Import necessary libraries



In [1]:

    
import pandas as pd
import numpy as np
from fbprophet import Prophet
import matplotlib.pyplot as plt
 
%matplotlib inline
 
plt.rcParams['figure.figsize']=(20,10)
plt.style.use('ggplot')

Read in the data

Read the data in from the retail sales CSV file in the examples folder then set the index to the 'date' column. We are also parsing dates in the data file.



In [2]:

    
sales_df = pd.read_csv('../examples/retail_sales.csv', index_col='date', parse_dates=True)



In [3]:

    
sales_df.head()

Prepare for Prophet

For prophet to work, we need to change the names of these columns to 'ds' and 'y', so lets just create a new dataframe and keep our old one handy (you'll see why later). The new dataframe will initially be created with an integer index so we can rename the columns



In [4]:

    
df = sales_df.reset_index()



In [5]:

    
df.head()

Let's rename the columns as required by fbprophet. Additioinally, fbprophet doesn't like the index to be a datetime...it wants to see 'ds' as a non-index column, so we won't set an index differnetly than the integer index.



In [6]:

    
df=df.rename(columns={'date':'ds', 'sales':'y'})



In [7]:

    
df.head()

Now's a good time to take a look at your data. Plot the data using pandas' plot function



In [8]:

    
df.set_index('ds').y.plot()









    Out[8]:





<matplotlib.axes._subplots.AxesSubplot at 0x7f33b05bf790>

When working with time-series data, its good to take a look at the data to determine if trends exist, whether it is stationary, has any outliers and/or any other anamolies. Facebook prophet's example uses the log-transform as a way to remove some of these anomolies but it isn't the absolute 'best' way to do this...but given that its the example and a simple data series, I'll follow their lead for now. Taking the log of a number is easily reversible to be able to see your original data.

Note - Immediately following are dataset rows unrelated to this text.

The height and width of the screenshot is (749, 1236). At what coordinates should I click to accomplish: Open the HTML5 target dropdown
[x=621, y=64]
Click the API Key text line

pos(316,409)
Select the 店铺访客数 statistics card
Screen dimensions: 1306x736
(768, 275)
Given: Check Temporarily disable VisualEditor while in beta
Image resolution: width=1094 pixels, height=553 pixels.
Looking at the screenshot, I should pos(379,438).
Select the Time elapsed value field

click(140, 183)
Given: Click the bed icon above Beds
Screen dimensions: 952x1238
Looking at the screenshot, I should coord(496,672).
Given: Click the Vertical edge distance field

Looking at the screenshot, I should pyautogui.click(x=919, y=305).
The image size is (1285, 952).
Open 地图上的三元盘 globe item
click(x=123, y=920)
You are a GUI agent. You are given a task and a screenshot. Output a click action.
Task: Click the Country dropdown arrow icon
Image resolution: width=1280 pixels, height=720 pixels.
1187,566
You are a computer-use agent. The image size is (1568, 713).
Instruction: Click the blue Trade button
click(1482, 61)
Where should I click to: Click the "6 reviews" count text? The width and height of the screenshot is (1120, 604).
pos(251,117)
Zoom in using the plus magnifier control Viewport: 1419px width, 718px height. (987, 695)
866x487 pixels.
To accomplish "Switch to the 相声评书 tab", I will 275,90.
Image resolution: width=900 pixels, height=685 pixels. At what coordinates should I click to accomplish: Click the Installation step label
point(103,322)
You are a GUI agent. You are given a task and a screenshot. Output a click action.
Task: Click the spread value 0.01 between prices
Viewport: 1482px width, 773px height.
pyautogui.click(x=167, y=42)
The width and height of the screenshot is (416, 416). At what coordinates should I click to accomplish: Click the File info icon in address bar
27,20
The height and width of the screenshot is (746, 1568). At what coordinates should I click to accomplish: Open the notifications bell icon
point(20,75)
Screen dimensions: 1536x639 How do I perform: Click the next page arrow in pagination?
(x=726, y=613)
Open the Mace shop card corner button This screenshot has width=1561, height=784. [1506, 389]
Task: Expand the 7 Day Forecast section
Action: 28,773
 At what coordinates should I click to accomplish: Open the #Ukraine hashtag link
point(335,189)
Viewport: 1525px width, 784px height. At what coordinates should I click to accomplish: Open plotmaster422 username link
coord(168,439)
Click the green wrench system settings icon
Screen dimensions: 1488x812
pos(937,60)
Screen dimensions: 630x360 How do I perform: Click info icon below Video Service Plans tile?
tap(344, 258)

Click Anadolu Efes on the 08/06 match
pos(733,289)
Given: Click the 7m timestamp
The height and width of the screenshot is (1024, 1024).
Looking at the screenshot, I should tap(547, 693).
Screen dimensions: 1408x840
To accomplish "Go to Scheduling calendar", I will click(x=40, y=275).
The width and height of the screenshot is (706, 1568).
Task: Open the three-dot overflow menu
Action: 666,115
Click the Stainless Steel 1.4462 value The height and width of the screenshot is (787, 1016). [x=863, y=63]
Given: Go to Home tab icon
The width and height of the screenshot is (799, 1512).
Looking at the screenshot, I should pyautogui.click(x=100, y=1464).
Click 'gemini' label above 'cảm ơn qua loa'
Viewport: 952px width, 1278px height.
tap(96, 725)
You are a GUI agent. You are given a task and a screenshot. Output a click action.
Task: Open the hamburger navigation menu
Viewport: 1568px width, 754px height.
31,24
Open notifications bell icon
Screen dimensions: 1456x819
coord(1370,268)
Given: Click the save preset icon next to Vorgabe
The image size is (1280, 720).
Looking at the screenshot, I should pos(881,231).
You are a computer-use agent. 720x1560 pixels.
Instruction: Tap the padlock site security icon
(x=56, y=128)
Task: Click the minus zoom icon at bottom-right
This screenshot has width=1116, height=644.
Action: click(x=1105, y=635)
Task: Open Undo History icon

To log-transform your data, you can use numpy's log() function



In [9]:

    
df['y'] = np.log(df['y'])



In [10]:

    
df.tail()



In [11]:

    
df.set_index('ds').y.plot()









    Out[11]:





<matplotlib.axes._subplots.AxesSubplot at 0x7f3380c76390>

As you can see in the above chart, the plot looks the same as the first one but just at a different scale.

Running Prophet

Now, let's set prophet up to begin modeling our data.

Note: Since we are using monthly data, you'll see a message from Prophet saying Disabling weekly seasonality. Run prophet with weekly_seasonality=True to override this. This is OK since we are workign with monthly data but you can disable it by using weekly_seasonality=True in the instantiation of Prophet.



In [12]:

    
model = Prophet()
model.fit(df);









    



Disabling weekly seasonality. Run prophet with weekly_seasonality=True to override this.

Forecasting is fairly useless unless you can look into the future, so we need to add some future dates to our dataframe. For this example, I want to forecast 2 years into the future, so I'll built a future dataframe with 24 periods since we are working with monthly data. Note the freq='m' inclusion to ensure we are adding 24 months of data.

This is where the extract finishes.